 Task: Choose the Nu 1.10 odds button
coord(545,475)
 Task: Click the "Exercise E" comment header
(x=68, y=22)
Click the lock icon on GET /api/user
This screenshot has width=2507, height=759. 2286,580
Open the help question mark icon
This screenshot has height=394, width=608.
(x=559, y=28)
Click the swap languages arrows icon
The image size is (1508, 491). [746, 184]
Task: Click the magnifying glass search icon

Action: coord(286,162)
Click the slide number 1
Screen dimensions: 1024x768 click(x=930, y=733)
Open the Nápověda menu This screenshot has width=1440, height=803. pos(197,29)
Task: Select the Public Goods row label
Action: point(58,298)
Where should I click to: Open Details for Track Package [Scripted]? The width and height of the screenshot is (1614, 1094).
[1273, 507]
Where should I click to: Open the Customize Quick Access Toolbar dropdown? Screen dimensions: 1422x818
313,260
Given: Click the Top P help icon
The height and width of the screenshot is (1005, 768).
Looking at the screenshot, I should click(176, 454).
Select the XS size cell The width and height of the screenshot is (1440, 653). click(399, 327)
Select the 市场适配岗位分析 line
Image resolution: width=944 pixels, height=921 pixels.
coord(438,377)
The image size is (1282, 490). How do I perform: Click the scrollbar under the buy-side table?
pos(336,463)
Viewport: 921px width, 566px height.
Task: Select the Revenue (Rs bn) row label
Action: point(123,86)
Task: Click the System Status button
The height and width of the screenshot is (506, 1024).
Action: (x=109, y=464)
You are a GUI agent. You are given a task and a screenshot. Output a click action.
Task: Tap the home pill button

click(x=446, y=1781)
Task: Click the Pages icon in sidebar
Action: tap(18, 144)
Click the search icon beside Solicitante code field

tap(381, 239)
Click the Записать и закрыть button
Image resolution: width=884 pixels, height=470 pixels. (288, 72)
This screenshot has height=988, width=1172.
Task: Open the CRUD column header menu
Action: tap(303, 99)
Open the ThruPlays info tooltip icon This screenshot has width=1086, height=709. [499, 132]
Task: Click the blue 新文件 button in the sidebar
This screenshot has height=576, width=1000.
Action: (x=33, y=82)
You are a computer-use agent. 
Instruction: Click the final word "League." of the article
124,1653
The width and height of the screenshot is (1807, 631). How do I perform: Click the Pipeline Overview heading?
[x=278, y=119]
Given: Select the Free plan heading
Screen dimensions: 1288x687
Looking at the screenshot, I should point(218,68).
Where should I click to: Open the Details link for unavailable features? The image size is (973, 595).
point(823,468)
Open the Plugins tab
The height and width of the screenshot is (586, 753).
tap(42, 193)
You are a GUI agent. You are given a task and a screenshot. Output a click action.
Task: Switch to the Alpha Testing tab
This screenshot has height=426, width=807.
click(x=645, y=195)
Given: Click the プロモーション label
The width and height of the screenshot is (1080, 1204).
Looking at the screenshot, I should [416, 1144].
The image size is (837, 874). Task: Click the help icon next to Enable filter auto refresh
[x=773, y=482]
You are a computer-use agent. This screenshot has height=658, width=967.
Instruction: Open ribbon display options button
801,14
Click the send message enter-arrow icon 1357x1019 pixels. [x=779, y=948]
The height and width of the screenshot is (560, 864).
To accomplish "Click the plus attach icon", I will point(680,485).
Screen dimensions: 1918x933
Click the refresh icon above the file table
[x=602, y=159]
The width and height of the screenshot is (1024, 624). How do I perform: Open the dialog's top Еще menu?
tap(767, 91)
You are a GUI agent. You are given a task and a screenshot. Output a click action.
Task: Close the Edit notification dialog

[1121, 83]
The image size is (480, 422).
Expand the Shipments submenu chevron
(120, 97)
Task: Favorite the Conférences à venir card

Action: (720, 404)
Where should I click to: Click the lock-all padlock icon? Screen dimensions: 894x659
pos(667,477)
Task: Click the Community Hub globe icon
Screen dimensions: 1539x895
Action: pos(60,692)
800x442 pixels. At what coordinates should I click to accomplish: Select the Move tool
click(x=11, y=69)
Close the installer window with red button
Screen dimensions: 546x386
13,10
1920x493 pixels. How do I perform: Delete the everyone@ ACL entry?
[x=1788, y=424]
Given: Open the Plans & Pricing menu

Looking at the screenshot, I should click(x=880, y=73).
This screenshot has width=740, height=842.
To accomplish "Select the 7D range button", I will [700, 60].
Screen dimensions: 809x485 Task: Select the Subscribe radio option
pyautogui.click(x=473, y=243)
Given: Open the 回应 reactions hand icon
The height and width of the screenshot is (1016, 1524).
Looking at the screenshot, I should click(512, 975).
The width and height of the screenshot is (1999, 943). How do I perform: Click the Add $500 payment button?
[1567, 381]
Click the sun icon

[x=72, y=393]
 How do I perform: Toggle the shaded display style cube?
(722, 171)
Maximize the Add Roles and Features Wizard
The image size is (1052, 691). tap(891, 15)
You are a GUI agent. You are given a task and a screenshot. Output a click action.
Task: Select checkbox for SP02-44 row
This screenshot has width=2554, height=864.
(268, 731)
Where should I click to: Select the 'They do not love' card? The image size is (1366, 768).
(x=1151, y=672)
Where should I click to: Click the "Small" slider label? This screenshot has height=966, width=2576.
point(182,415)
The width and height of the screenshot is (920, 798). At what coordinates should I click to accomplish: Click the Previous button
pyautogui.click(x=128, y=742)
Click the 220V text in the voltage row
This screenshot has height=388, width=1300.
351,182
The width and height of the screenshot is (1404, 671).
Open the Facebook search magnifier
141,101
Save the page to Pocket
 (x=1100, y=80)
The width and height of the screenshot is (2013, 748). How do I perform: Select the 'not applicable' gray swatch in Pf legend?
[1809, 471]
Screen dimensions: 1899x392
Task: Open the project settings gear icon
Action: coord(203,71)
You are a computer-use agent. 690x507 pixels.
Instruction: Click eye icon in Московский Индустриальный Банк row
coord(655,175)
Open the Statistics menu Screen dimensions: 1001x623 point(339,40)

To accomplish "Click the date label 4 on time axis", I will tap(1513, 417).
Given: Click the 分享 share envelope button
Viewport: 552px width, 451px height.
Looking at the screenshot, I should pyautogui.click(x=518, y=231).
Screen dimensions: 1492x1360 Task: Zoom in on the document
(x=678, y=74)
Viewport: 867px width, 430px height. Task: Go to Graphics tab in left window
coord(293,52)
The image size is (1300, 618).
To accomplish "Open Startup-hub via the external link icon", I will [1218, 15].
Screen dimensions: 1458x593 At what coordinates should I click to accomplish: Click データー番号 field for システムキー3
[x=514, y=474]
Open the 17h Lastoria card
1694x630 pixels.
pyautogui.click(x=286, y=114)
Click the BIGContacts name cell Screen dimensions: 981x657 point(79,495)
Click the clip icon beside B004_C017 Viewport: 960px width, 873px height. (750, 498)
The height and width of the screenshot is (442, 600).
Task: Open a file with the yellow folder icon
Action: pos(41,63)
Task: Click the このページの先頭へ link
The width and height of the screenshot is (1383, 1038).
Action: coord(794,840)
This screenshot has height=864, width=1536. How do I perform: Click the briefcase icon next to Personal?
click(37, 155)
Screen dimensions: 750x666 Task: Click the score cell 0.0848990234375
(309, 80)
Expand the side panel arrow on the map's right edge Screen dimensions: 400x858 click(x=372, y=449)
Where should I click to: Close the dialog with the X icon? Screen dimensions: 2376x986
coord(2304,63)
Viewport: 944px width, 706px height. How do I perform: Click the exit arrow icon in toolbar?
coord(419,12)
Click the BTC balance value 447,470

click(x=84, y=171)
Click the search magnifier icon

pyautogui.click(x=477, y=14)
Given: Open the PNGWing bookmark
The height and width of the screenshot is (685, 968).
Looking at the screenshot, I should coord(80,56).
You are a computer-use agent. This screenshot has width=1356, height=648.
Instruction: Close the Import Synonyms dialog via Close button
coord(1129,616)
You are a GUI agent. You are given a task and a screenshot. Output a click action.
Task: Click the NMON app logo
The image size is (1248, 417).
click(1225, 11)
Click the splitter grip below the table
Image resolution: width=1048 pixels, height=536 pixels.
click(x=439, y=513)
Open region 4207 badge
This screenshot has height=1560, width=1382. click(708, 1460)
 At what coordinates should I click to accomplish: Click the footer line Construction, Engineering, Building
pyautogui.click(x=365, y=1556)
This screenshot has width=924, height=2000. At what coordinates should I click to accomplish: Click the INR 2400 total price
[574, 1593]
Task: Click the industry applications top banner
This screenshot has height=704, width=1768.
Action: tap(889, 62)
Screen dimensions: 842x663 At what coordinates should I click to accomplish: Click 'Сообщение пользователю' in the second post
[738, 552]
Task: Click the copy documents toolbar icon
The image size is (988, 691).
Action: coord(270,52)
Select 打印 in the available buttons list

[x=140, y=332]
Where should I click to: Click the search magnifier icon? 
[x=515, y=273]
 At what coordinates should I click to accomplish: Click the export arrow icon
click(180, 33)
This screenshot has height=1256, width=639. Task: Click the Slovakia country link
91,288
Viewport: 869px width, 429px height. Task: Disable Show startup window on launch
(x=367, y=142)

# # # #

From the records above, print exactly the lines that run from the line with "Task: Click the industry" to the line with "Task: Click the copy documents toolbar icon", inclusive.

**RESPONSE FOR THIS EXERCISE**:
Task: Click the industry applications top banner
This screenshot has height=704, width=1768.
Action: tap(889, 62)
Screen dimensions: 842x663 At what coordinates should I click to accomplish: Click 'Сообщение пользователю' in the second post
[738, 552]
Task: Click the copy documents toolbar icon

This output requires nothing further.